Objective: The study aimed to determine the association of biomarkers of immune activation; interferon (IFN)-γ-induced protein 10 (IP-10) and soluble cluster of differentiation 14 (sCD14) in chronic HIV infection with traditional markers of HIV disease progression.
Methods: We collected demographic data, enumerated CD4 counts and quantified VL in 183 antiretroviral therapy (ART)-naive adults with chronic HIV infection.
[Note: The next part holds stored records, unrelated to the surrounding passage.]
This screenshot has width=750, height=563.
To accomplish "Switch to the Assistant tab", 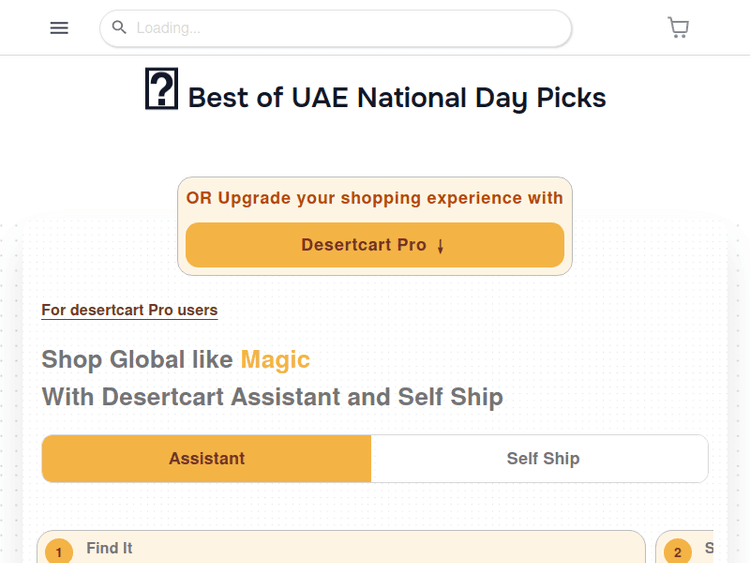I will (207, 459).
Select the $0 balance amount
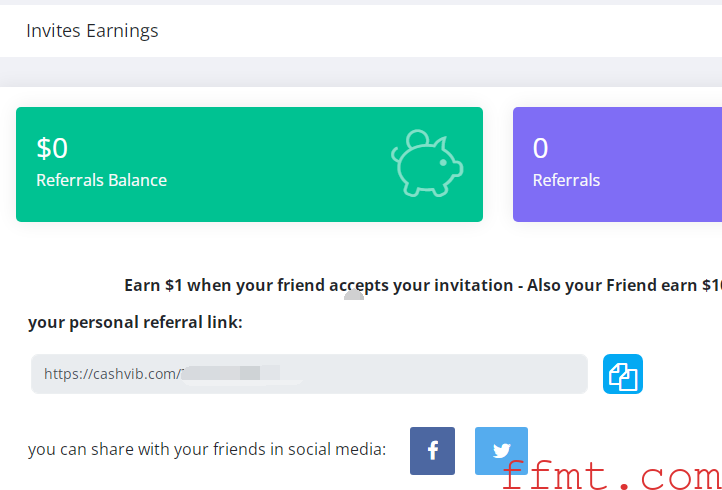Viewport: 722px width, 490px height. pyautogui.click(x=52, y=148)
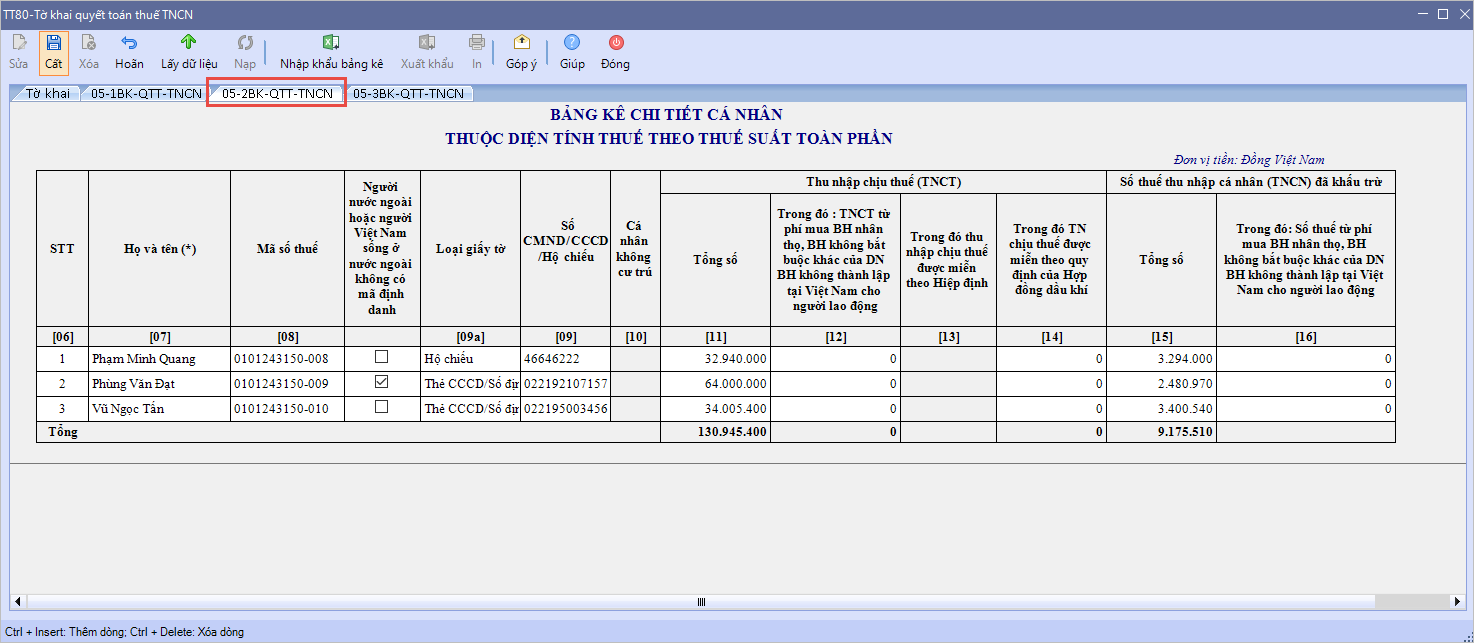Open Giúp help icon
The height and width of the screenshot is (643, 1474).
point(572,43)
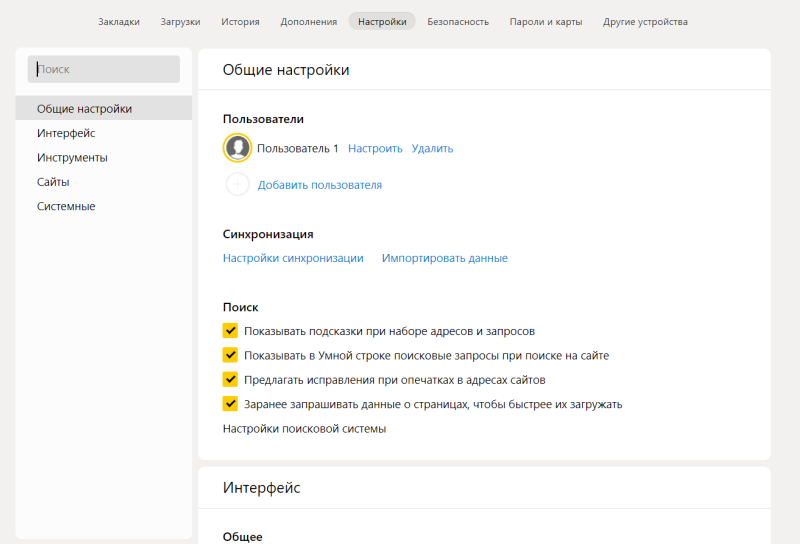Open the История tab
The width and height of the screenshot is (800, 544).
click(240, 21)
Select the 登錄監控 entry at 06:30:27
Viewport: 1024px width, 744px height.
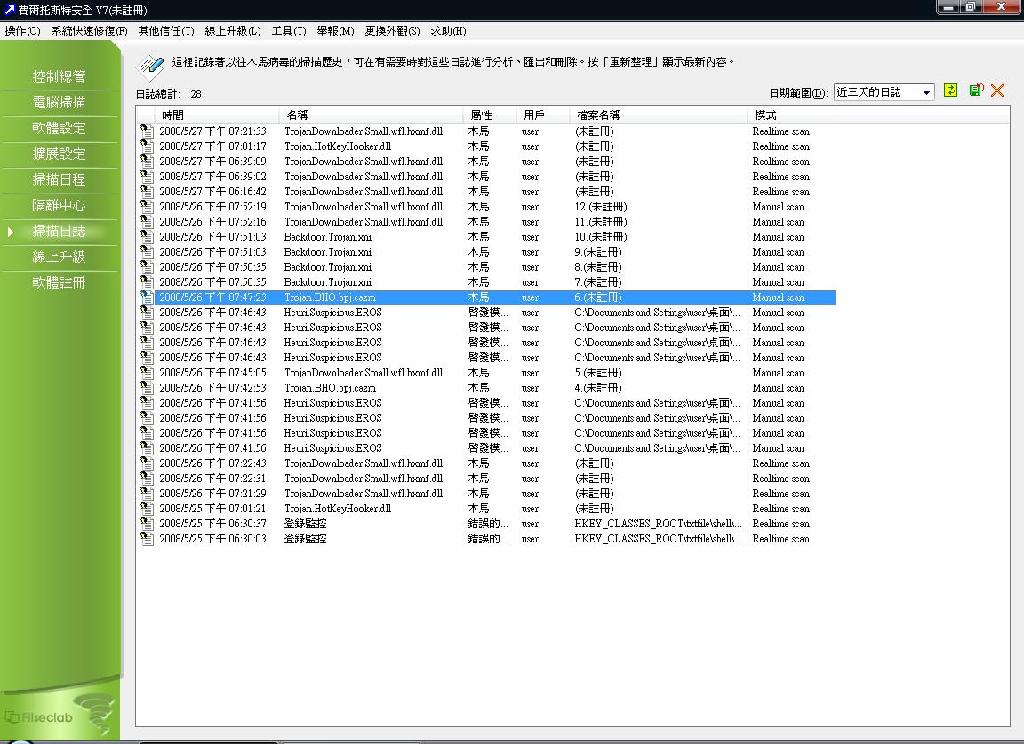click(x=305, y=523)
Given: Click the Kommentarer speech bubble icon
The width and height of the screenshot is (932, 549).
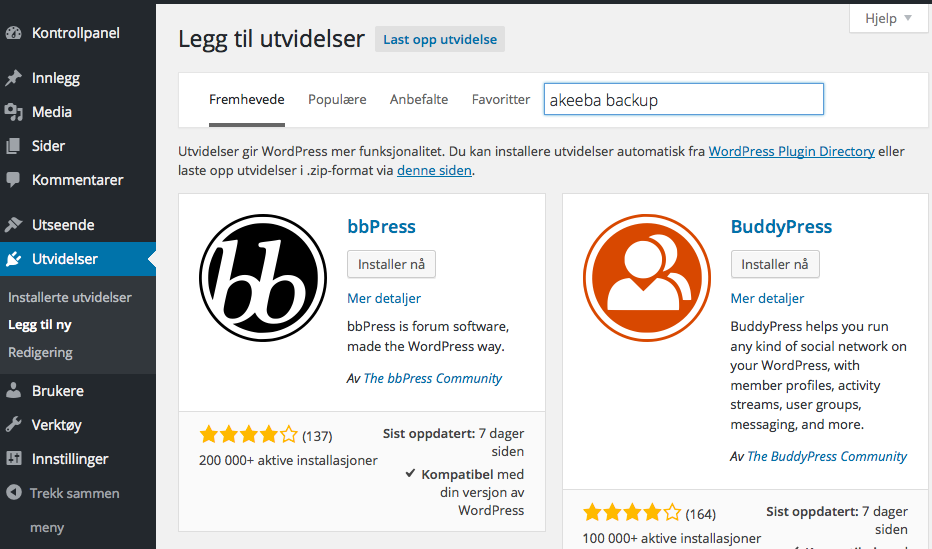Looking at the screenshot, I should (14, 180).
Plasma concentrations of IP-10 and sCD14 were quantified in the ART-naive adults with chronic HIV infection and 75 HIV-uninfected controls.
Results: IP-10 concentrations were significantly higher in the HIV-infected group (median; 257.40pg/ml, IQR; 174.08-376.32) than in the HIV-uninfected (median; 86.19pg/ml, IQR; 67.70-116.39) (P<0.001). Similarly, sCD14 concentrations were significantly higher in the HIV-infected (median; 1.45µg/ml, IQR; 1.02-2.16) group than in the controls (median; 0.89µ/ml, IQR; 0.74-1.18) (P<0.001). High log10 IP-10 concentrations were positively correlated with high log10 viral loads (Spearman's correlation coefficient [R]=0.21, P=0.003) and inversely correlated with low CD4 counts (R= -0.19, P=0.011). In contrast, log10 sCD14 was not significantly associated with either log10 viral loads (R=0.03, P=0.707) nor CD4 count (R=-0.04, P=0.568).
Conclusion: We conclude that plasma sCD14 and IP-10 were elevated in the HIV-infected patients compared to HIV-uninfected individuals possibly due to on-going immune activation. In addition, plasma high concentrations of IP-10 but not sCD14 concentrations are associated with high VL and low CD4 count.